- [The task]: Pick out each line in the records below that contains the string "This" and copy those lines. Uppercase and lowercase must match.

- [Data shown]:
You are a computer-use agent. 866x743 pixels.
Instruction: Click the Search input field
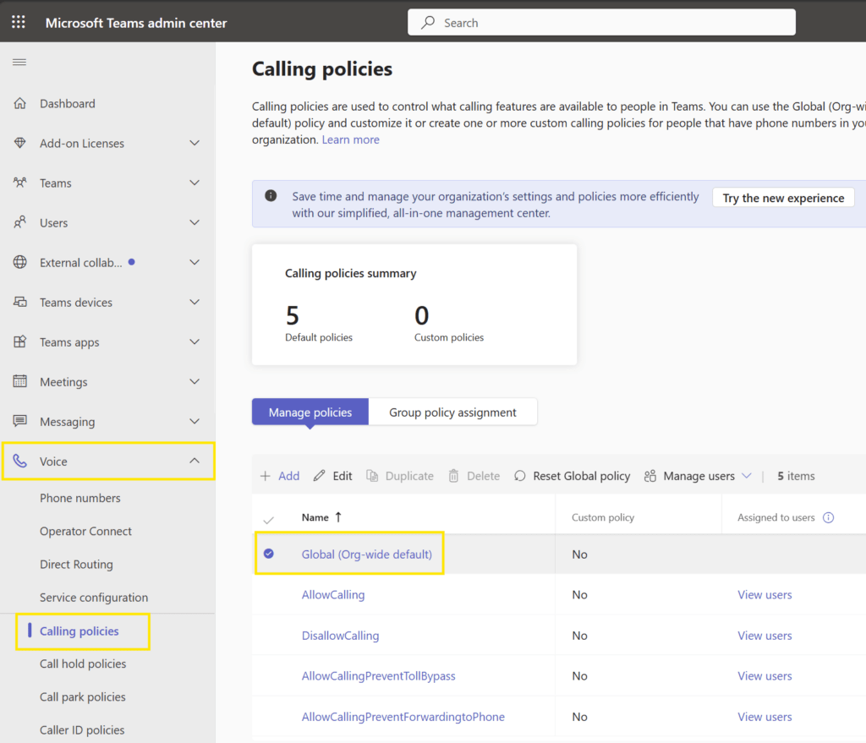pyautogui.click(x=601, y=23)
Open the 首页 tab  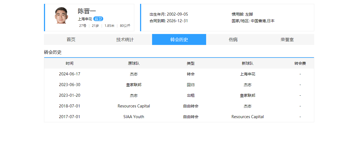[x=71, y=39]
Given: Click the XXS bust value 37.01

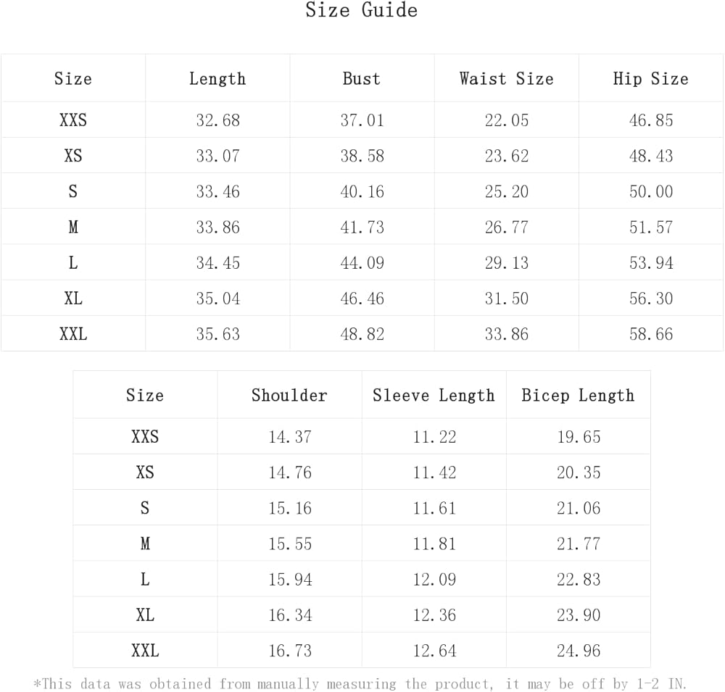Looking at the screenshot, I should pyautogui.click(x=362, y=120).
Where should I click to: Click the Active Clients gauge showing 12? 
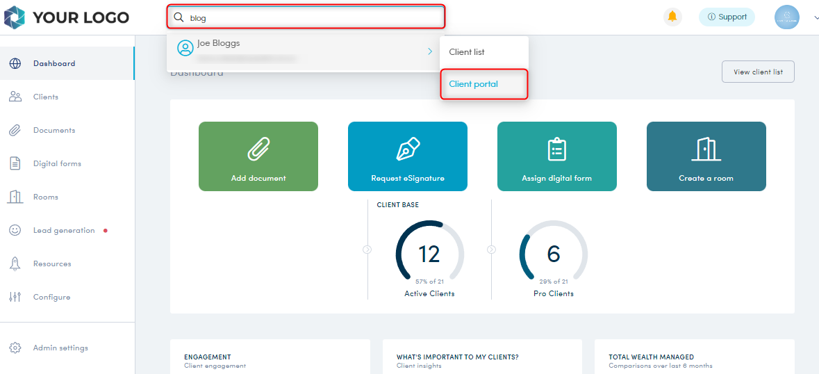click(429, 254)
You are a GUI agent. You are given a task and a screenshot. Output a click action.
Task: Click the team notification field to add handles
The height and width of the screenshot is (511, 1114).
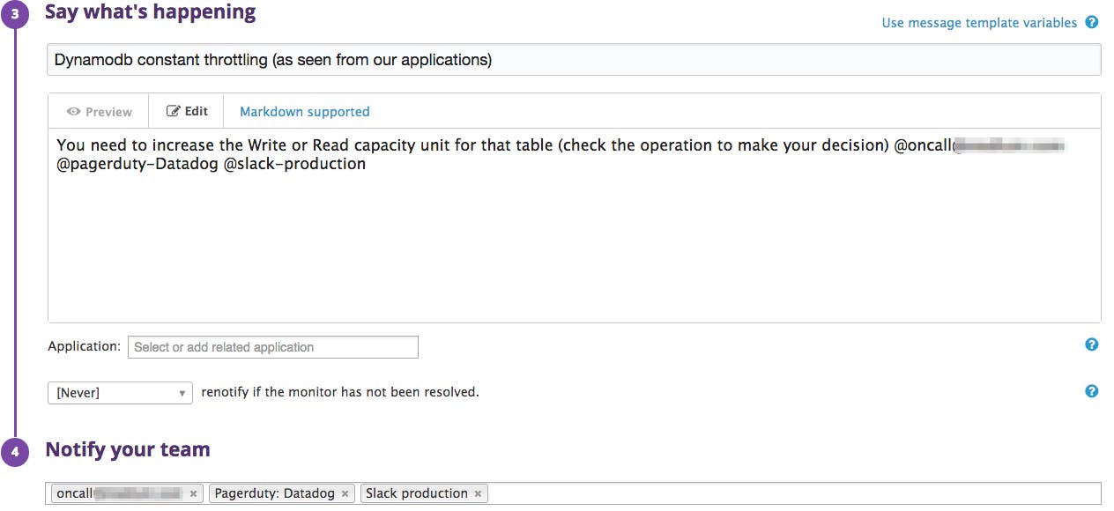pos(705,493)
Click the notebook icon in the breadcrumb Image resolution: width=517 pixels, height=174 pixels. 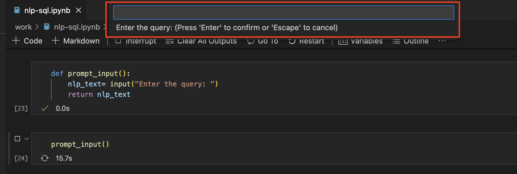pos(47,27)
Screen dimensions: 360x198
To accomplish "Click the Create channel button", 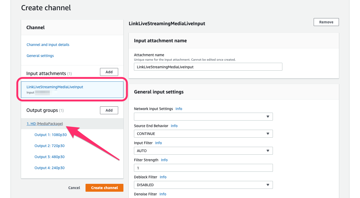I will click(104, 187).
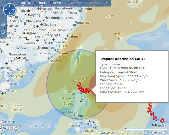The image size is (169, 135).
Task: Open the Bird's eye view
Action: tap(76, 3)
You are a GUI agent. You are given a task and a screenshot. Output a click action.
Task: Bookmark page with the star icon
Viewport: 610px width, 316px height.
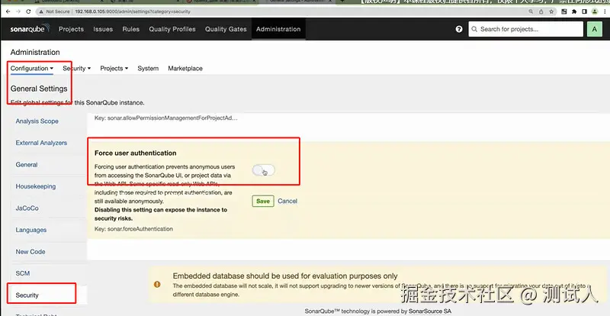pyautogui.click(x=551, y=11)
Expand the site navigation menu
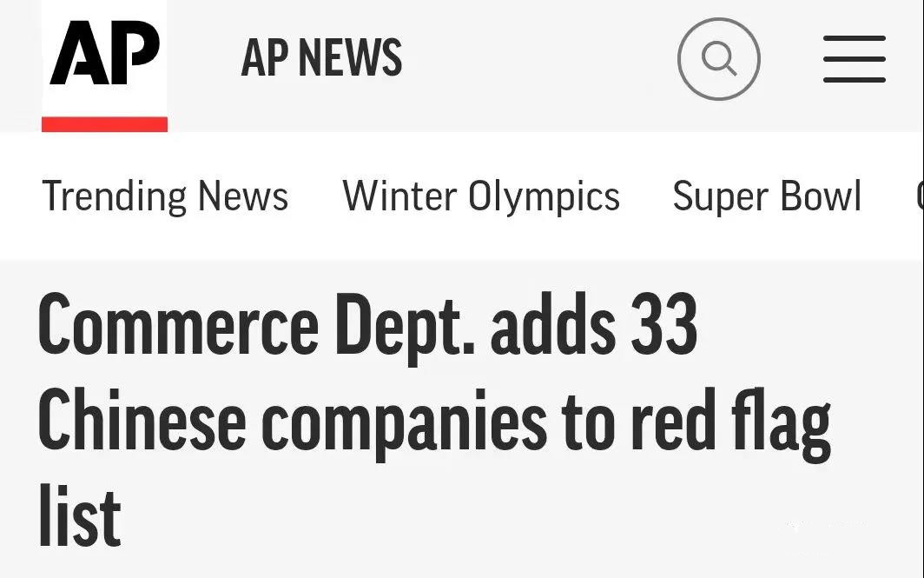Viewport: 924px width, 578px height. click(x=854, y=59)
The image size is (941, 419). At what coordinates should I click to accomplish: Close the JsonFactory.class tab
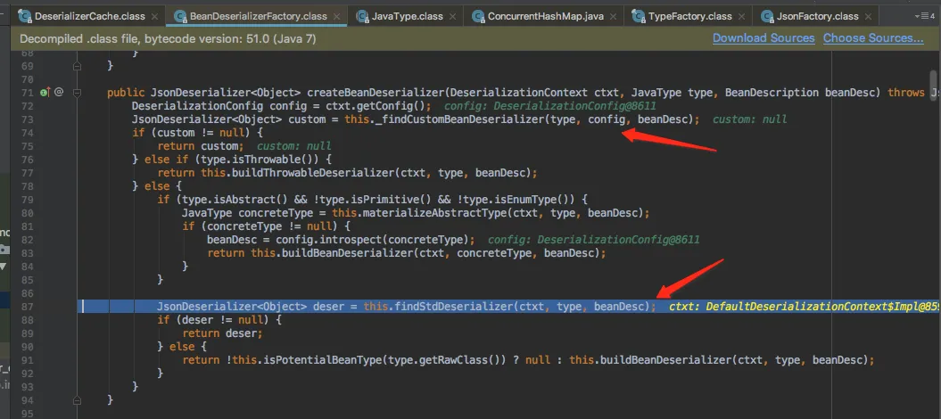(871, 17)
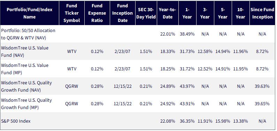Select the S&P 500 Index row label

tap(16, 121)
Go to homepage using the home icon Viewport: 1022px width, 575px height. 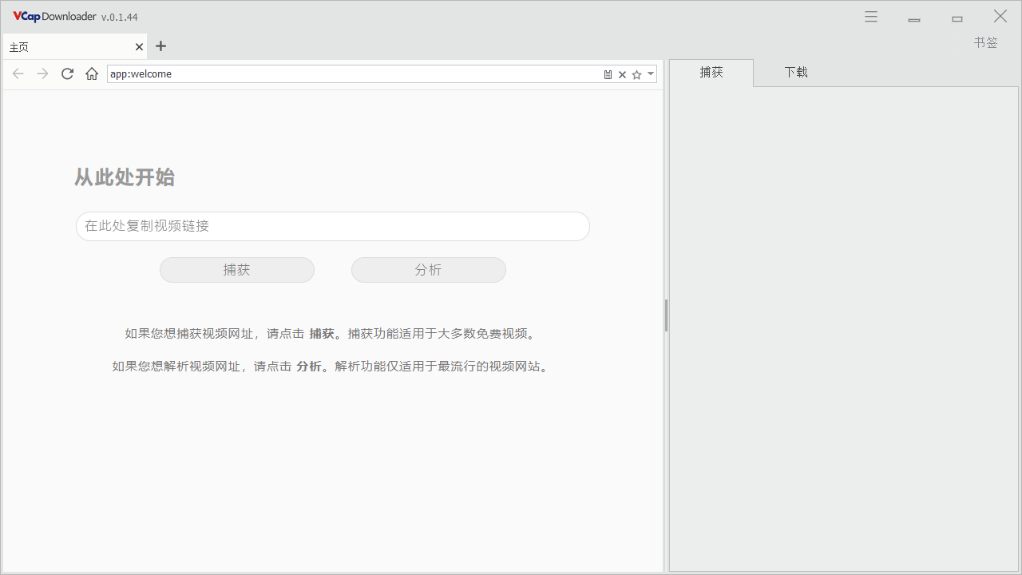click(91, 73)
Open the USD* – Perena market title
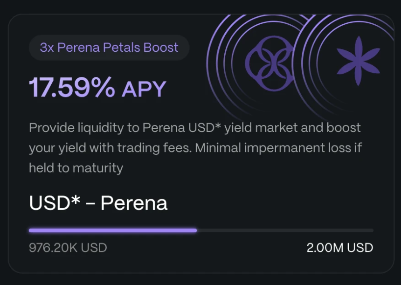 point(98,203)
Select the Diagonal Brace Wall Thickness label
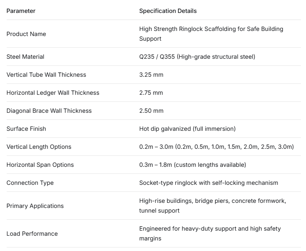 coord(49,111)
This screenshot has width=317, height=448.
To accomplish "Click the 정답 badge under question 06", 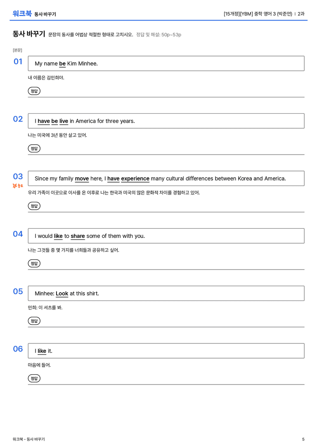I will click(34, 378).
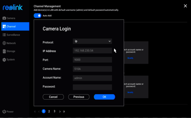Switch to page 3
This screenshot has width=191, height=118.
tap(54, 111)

- [Task output]:
This screenshot has width=317, height=448.
This screenshot has width=191, height=118.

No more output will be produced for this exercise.